### TASK OBJECTIVE
Beginning with the line where "Where should I click to: Open the app" occurs, set down each line of the records through the final one, exactly and without additions.

### MATERIAL FOR THE TASK
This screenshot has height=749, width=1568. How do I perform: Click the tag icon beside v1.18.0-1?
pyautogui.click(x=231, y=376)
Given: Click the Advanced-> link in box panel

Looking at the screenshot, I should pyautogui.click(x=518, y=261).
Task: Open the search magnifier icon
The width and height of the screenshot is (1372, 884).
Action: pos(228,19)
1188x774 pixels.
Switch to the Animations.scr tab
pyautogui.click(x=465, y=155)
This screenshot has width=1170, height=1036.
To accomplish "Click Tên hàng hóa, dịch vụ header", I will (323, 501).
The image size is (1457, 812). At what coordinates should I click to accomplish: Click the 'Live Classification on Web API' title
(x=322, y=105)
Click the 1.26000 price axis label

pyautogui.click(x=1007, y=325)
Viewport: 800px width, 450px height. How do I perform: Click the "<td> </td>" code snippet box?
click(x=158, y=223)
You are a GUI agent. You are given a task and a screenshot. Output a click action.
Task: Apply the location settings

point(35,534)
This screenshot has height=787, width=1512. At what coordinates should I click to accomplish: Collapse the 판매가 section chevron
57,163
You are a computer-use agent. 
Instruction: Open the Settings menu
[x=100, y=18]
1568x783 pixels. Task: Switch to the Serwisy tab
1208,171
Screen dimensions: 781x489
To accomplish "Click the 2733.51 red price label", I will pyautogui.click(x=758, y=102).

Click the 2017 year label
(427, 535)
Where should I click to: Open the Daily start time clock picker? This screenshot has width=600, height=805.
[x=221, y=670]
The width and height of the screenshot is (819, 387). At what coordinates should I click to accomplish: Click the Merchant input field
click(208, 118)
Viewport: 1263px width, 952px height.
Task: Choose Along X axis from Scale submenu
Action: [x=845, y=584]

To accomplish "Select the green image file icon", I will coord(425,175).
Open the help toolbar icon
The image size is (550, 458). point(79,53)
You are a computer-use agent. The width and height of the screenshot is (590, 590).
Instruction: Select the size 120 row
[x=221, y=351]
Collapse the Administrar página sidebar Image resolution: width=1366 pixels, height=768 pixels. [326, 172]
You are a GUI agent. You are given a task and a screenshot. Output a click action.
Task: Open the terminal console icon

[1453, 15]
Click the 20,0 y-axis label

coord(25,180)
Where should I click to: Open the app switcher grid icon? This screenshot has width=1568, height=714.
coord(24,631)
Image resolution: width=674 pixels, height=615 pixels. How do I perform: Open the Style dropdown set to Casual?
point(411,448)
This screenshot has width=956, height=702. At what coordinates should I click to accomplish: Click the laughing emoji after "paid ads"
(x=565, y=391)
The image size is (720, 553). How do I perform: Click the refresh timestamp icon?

### RESULT BELOW
Where should I click to: Open the app switcher grid icon? This screenshot has width=1568, height=714.
coord(24,631)
Image resolution: width=674 pixels, height=615 pixels. How do I perform: Open the Style dropdown set to Casual?
point(411,448)
This screenshot has width=956, height=702. At what coordinates should I click to accomplish: Click the laughing emoji after "paid ads"
(x=565, y=391)
The image size is (720, 553). How do I perform: Click the refresh timestamp icon?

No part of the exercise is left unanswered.